- GIVEN ENTRIES:
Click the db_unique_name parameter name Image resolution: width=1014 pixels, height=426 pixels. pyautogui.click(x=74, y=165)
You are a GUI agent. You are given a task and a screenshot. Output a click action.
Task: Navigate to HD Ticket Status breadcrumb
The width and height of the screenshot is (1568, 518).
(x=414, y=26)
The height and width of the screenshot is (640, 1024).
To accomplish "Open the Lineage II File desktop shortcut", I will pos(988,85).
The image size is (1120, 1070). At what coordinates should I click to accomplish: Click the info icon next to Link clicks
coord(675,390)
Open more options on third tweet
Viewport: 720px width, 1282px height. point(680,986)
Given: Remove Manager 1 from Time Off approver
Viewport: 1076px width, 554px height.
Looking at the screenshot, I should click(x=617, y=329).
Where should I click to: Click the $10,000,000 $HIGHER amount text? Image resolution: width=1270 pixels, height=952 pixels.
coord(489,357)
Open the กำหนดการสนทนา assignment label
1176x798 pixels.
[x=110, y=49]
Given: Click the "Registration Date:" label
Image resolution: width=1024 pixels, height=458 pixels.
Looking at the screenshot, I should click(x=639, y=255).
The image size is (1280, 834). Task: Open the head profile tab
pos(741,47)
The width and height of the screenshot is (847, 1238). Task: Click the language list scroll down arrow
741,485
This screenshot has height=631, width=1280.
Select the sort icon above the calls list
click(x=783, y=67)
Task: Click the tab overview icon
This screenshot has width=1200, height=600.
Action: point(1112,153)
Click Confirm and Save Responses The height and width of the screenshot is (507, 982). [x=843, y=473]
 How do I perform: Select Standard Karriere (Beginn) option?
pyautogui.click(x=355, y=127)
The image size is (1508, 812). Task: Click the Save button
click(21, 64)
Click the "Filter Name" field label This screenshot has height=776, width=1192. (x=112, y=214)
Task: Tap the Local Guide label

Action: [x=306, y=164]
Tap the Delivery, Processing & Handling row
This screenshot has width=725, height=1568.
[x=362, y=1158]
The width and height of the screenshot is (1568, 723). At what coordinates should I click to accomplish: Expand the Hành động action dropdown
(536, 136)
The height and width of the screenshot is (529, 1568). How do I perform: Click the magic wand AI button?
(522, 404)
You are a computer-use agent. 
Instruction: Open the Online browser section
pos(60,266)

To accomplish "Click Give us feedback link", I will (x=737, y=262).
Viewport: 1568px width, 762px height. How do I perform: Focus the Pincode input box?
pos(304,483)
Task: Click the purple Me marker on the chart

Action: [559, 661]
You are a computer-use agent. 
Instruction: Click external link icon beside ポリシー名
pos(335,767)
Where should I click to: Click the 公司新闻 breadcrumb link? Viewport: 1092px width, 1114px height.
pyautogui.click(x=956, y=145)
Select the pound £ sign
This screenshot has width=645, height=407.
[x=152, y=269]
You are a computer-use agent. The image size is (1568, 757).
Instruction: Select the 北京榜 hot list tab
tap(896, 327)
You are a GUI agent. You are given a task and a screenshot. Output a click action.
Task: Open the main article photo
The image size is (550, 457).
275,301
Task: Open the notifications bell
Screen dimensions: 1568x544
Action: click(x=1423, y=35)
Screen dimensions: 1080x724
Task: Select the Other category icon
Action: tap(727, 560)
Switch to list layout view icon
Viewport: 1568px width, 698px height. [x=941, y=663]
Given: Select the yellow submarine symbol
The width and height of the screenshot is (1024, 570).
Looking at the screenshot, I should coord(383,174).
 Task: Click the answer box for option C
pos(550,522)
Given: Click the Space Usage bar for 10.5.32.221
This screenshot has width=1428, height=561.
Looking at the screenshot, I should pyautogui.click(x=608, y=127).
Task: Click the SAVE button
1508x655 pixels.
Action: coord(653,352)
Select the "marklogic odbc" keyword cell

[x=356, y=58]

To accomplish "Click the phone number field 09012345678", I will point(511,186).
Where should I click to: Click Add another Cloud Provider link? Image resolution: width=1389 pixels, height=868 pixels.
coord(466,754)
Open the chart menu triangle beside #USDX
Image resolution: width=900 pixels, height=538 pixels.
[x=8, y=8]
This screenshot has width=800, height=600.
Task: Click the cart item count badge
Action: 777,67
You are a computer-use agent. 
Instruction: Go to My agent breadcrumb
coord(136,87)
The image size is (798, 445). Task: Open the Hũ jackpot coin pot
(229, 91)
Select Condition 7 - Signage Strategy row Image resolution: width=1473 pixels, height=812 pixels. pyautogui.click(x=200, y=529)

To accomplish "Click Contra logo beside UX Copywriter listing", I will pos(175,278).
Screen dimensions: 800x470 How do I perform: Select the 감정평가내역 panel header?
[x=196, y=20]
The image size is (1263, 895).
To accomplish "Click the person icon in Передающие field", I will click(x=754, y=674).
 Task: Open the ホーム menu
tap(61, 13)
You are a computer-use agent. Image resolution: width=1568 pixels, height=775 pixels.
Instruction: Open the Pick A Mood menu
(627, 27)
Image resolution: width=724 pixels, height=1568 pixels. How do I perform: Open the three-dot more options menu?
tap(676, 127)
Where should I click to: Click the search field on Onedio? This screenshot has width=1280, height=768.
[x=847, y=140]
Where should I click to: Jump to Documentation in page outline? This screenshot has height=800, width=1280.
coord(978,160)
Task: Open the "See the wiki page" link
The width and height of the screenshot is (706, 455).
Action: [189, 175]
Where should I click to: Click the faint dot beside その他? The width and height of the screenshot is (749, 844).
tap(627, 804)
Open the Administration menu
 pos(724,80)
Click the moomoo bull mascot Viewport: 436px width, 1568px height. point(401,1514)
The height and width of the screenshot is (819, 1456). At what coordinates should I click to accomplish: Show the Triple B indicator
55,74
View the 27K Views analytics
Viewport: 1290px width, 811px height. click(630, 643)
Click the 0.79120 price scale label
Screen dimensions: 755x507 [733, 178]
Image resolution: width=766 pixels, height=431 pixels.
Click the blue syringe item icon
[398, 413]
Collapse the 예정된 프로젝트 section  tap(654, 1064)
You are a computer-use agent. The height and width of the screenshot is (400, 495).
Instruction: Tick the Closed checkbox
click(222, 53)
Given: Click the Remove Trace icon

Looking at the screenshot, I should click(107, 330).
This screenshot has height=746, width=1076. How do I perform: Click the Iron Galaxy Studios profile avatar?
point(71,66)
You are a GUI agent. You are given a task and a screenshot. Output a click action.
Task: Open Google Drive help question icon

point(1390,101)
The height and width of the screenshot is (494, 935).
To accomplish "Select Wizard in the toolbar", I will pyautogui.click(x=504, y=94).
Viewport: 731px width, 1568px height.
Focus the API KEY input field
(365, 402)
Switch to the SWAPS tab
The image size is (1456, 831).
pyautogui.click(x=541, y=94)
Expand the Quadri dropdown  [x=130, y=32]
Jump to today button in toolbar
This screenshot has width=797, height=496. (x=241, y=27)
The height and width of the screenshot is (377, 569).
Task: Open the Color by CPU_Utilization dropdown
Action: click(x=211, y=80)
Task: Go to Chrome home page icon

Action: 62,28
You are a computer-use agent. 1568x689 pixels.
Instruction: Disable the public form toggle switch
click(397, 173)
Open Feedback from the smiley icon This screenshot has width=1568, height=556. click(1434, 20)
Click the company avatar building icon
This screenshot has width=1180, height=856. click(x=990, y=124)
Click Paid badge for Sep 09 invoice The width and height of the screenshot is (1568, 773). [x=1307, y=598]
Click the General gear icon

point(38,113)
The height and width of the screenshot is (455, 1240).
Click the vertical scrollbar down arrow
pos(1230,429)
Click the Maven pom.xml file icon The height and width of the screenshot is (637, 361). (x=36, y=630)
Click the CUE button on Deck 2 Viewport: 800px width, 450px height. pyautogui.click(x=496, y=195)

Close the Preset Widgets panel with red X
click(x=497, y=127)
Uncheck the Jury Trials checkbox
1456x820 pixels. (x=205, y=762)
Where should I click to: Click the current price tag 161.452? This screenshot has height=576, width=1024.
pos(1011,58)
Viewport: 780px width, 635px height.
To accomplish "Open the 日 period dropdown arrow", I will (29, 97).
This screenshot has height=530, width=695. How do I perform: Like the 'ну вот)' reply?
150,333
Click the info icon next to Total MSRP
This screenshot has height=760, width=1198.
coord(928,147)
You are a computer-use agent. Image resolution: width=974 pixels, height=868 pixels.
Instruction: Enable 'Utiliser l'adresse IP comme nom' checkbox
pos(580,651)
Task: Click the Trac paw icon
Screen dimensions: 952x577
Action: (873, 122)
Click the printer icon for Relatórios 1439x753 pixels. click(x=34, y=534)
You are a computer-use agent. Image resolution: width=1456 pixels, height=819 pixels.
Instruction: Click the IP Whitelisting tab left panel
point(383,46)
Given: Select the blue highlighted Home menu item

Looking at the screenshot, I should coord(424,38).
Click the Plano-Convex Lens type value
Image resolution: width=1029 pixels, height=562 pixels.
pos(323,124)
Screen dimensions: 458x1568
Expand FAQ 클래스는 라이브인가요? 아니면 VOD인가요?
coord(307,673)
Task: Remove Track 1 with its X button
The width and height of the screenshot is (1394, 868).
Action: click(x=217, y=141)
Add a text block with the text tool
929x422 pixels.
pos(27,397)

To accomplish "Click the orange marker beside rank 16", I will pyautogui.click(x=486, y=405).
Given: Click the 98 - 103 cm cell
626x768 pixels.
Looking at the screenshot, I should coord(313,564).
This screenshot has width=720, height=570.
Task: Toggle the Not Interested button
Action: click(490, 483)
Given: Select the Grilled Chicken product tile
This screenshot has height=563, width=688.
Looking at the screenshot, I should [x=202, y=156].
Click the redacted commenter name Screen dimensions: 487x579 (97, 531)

- ACTIVITY:
For this exercise, copy the lines from the one that contains "Close the Preset Widgets panel with red X" through the last line of the records, exactly and only those.

- ANSWER SECTION:
Close the Preset Widgets panel with red X
click(x=497, y=127)
Uncheck the Jury Trials checkbox
1456x820 pixels. (x=205, y=762)
Where should I click to: Click the current price tag 161.452? This screenshot has height=576, width=1024.
pos(1011,58)
Viewport: 780px width, 635px height.
To accomplish "Open the 日 period dropdown arrow", I will (29, 97).
This screenshot has height=530, width=695. How do I perform: Like the 'ну вот)' reply?
150,333
Click the info icon next to Total MSRP
This screenshot has height=760, width=1198.
coord(928,147)
You are a computer-use agent. Image resolution: width=974 pixels, height=868 pixels.
Instruction: Enable 'Utiliser l'adresse IP comme nom' checkbox
pos(580,651)
Task: Click the Trac paw icon
Screen dimensions: 952x577
Action: (873, 122)
Click the printer icon for Relatórios 1439x753 pixels. click(x=34, y=534)
You are a computer-use agent. Image resolution: width=1456 pixels, height=819 pixels.
Instruction: Click the IP Whitelisting tab left panel
point(383,46)
Given: Select the blue highlighted Home menu item

Looking at the screenshot, I should coord(424,38).
Click the Plano-Convex Lens type value
Image resolution: width=1029 pixels, height=562 pixels.
pos(323,124)
Screen dimensions: 458x1568
Expand FAQ 클래스는 라이브인가요? 아니면 VOD인가요?
coord(307,673)
Task: Remove Track 1 with its X button
The width and height of the screenshot is (1394, 868).
Action: click(x=217, y=141)
Add a text block with the text tool
929x422 pixels.
pos(27,397)

To accomplish "Click the orange marker beside rank 16", I will pyautogui.click(x=486, y=405).
Given: Click the 98 - 103 cm cell
626x768 pixels.
Looking at the screenshot, I should coord(313,564).
This screenshot has width=720, height=570.
Task: Toggle the Not Interested button
Action: click(490, 483)
Given: Select the Grilled Chicken product tile
This screenshot has height=563, width=688.
Looking at the screenshot, I should [x=202, y=156].
Click the redacted commenter name Screen dimensions: 487x579 (97, 531)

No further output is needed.